The answer must be an exact transcription of the lines below from the first through the one containing "About Us (157, 2529)", with the pictures left out; please add nothing else.

Stored items from a collection:
####

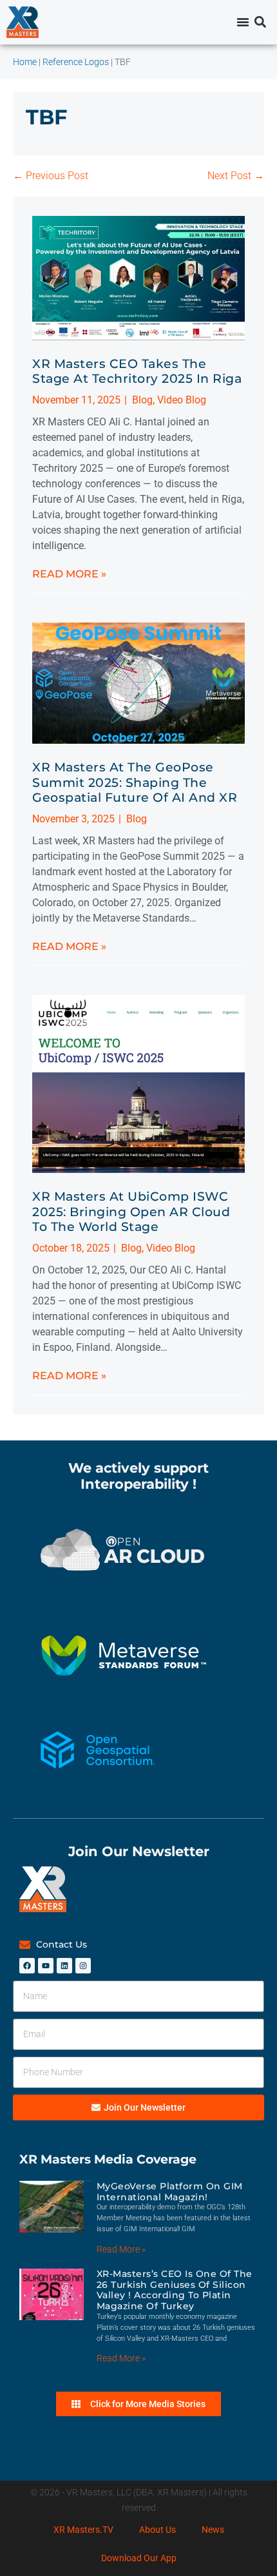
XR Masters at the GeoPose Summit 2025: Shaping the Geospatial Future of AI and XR (134, 781)
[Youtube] (45, 1965)
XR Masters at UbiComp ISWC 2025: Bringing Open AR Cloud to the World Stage (131, 1211)
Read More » (69, 574)
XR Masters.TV (83, 2529)
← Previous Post (50, 175)
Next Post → (235, 175)
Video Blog (181, 400)
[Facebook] (27, 1965)
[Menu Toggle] (242, 21)
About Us (157, 2529)
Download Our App (139, 2558)
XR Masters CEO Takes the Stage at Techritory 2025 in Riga (137, 371)
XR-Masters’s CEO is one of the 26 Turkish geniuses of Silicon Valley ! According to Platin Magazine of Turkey (175, 2290)
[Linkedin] (64, 1965)
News (213, 2529)
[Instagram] (83, 1965)
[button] (260, 22)
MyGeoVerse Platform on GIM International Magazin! (170, 2191)
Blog (142, 400)
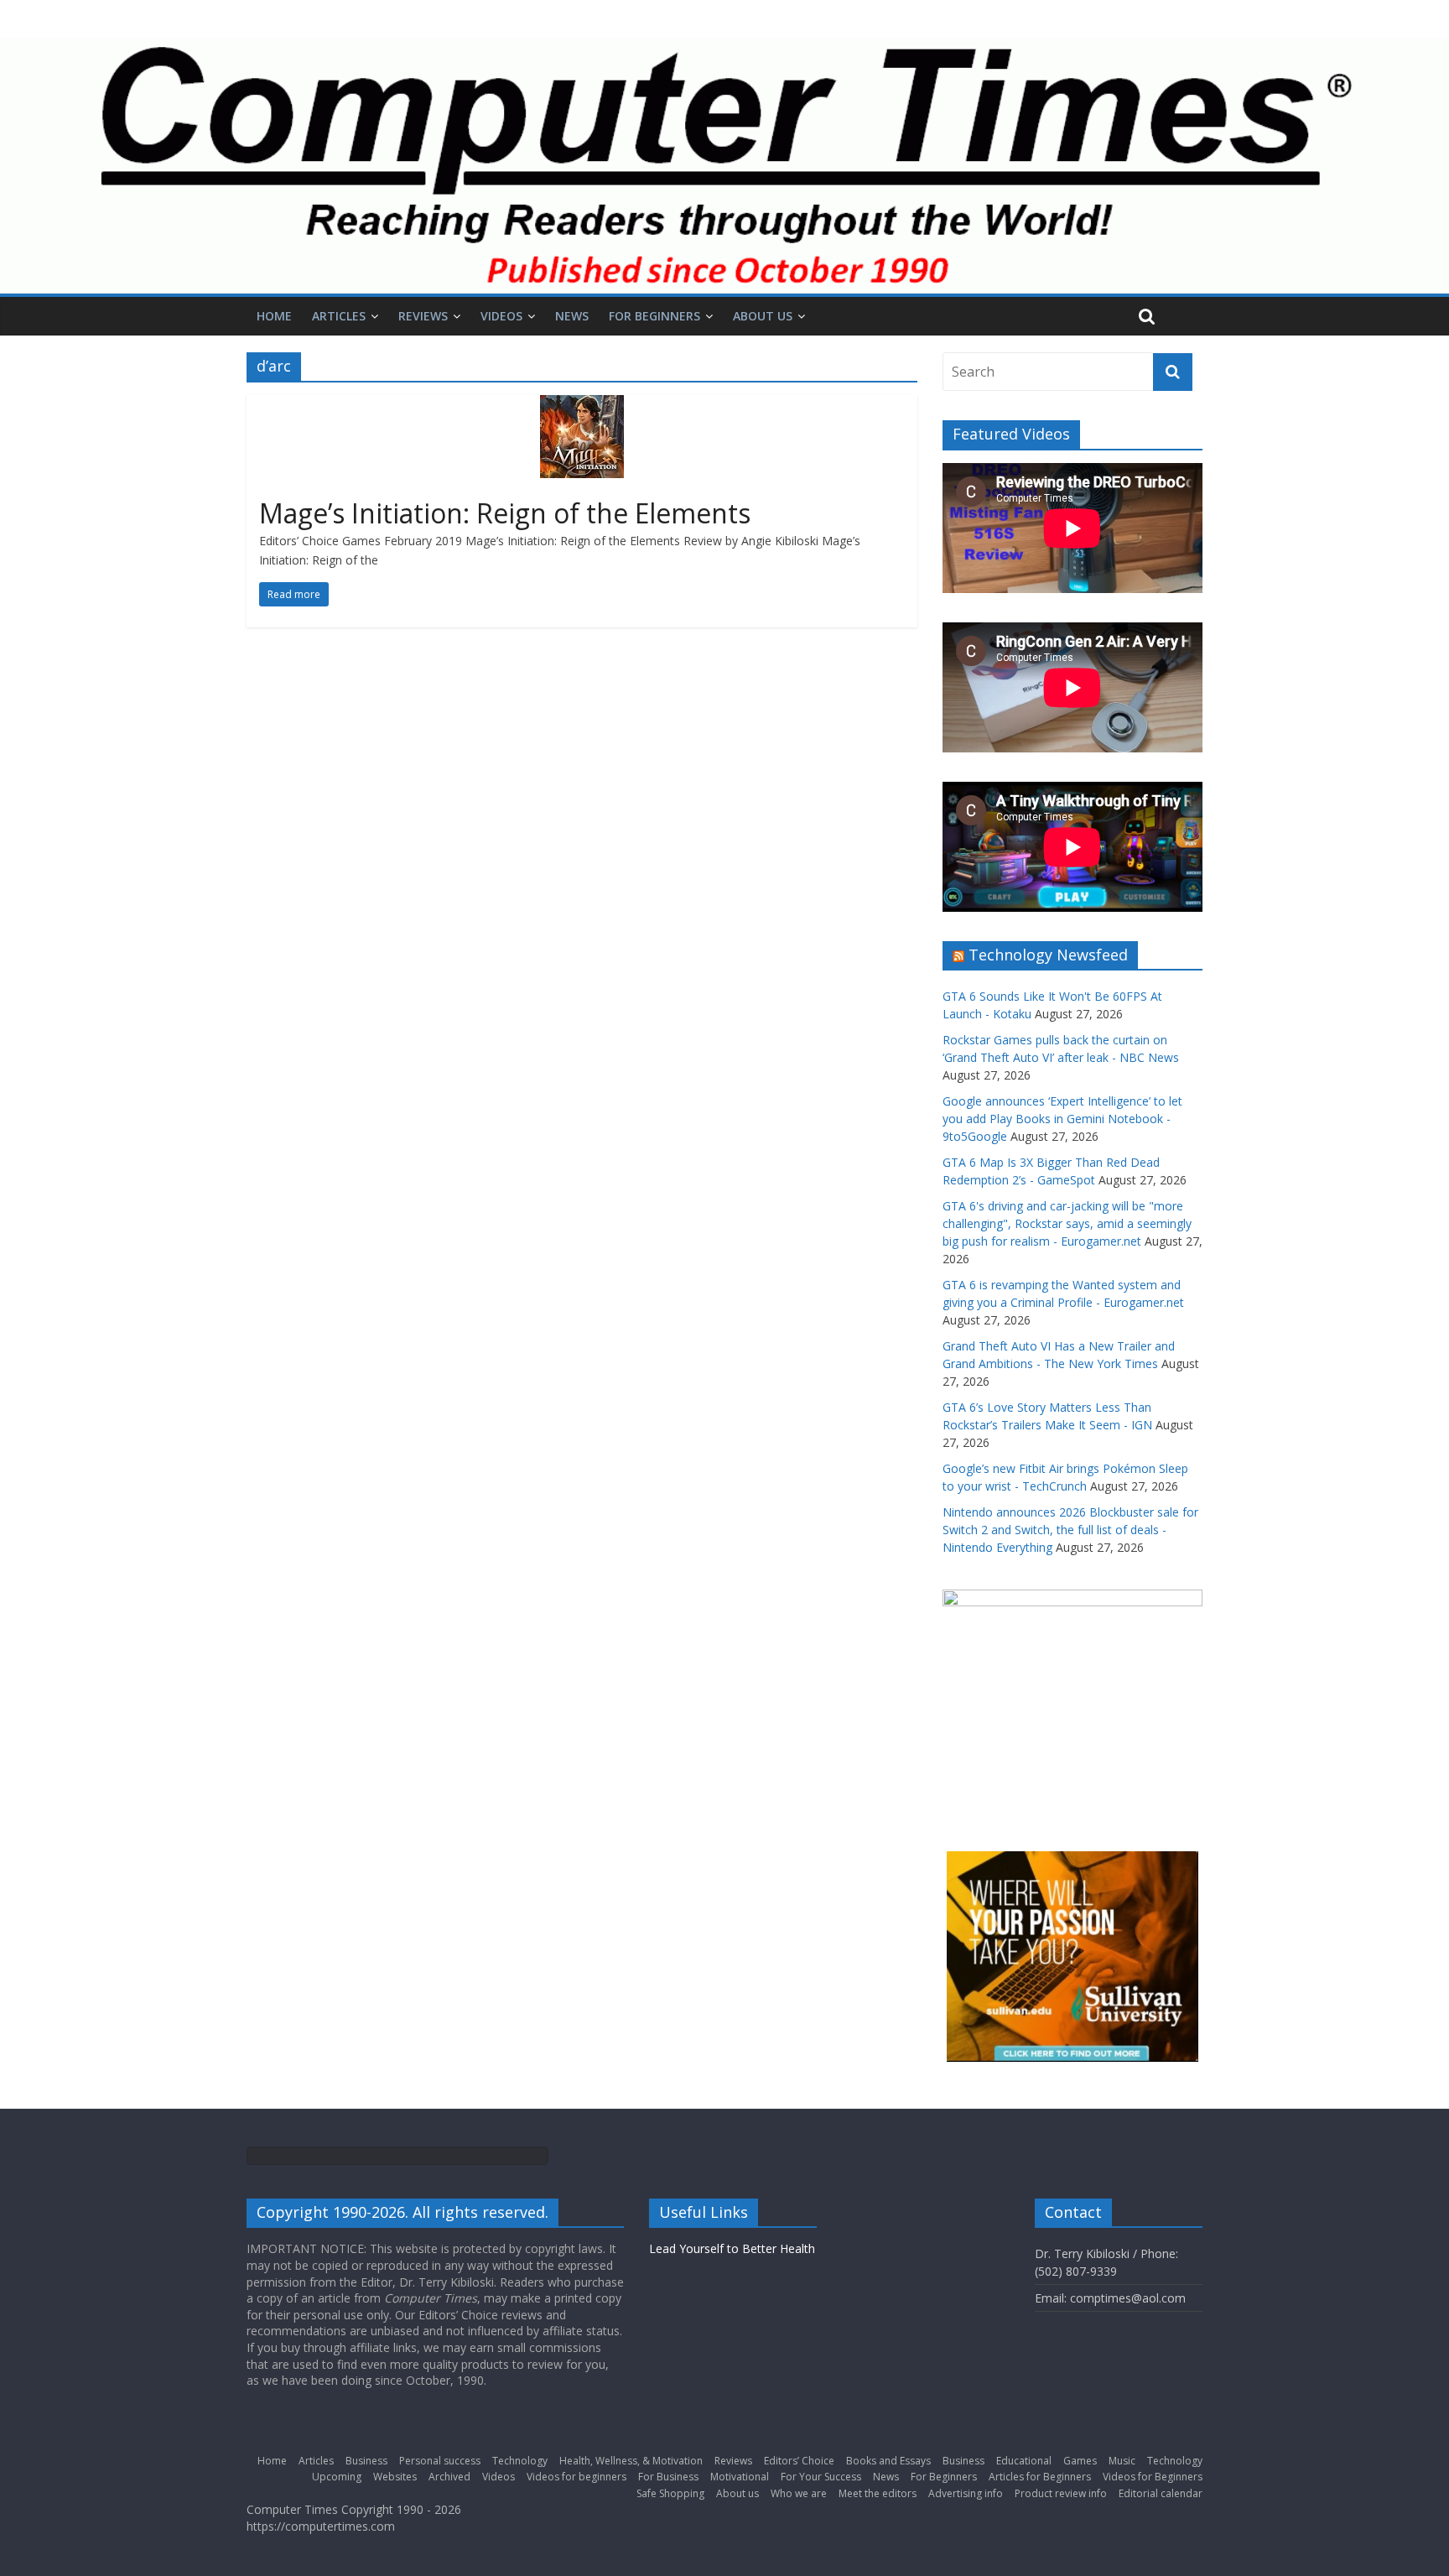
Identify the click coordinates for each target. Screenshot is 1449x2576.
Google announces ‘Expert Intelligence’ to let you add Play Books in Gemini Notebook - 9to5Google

####

- **Answer space**:
XR Masters at the GeoPose Summit 2025: Shaping the Geospatial Future of AI and XR (134, 781)
[Youtube] (45, 1965)
XR Masters at UbiComp ISWC 2025: Bringing Open AR Cloud to the World Stage (131, 1211)
Read More » (69, 574)
XR Masters.TV (83, 2529)
← Previous Post (50, 175)
Next Post → (235, 175)
Video Blog (181, 400)
[Facebook] (27, 1965)
[Menu Toggle] (242, 21)
About Us (157, 2529)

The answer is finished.